[Data supplied Boundary: Start]

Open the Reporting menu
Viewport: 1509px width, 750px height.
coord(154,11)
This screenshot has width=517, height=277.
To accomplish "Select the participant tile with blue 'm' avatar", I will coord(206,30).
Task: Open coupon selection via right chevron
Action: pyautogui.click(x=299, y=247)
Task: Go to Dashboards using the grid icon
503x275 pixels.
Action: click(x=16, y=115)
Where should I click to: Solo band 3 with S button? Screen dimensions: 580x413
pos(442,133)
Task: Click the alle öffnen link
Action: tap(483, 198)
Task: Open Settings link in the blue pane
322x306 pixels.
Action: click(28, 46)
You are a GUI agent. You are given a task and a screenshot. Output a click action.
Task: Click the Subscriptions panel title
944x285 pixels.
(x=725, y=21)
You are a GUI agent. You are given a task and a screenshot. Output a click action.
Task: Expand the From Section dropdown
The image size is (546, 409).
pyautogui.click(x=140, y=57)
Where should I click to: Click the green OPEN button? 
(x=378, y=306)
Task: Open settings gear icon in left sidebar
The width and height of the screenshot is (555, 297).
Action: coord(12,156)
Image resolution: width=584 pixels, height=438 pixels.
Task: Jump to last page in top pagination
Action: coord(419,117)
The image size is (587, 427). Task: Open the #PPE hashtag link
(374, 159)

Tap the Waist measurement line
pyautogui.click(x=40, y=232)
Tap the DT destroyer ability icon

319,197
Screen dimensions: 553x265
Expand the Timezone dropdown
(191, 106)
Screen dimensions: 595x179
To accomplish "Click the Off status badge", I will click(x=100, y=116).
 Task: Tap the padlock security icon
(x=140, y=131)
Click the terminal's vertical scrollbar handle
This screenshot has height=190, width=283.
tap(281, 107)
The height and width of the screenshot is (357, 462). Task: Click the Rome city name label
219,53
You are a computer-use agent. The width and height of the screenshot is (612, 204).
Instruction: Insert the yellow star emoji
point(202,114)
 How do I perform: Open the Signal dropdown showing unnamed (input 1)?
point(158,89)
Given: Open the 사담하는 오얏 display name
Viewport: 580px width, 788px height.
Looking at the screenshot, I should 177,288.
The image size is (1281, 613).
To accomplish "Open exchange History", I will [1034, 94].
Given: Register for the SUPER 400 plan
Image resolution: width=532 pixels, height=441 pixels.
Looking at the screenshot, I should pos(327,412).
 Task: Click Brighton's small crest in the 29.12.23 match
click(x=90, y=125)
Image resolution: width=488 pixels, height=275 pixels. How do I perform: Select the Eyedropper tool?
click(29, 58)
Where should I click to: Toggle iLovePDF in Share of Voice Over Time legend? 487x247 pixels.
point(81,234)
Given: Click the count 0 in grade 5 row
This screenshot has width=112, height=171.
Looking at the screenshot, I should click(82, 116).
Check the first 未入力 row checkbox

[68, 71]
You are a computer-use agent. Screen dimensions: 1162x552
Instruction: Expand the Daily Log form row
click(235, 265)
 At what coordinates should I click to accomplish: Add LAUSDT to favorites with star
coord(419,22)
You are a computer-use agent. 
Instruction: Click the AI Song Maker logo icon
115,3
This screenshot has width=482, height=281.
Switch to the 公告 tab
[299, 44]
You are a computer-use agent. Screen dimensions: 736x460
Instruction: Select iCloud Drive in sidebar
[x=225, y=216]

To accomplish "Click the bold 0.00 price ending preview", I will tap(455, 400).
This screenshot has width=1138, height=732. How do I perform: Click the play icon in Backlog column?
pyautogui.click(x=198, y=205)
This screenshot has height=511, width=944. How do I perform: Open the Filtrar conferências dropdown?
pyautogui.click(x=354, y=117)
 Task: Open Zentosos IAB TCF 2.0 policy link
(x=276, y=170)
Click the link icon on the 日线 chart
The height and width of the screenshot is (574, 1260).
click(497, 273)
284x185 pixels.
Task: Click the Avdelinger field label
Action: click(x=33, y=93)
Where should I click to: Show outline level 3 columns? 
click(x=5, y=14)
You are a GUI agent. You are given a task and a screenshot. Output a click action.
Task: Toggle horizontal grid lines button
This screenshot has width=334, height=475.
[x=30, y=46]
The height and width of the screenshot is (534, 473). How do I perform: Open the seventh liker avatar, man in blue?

[Data supplied Boundary: End]

Directions for this task | The answer must be a single number: the count of lines in the entries that include "agent".

Answer to this problem | 7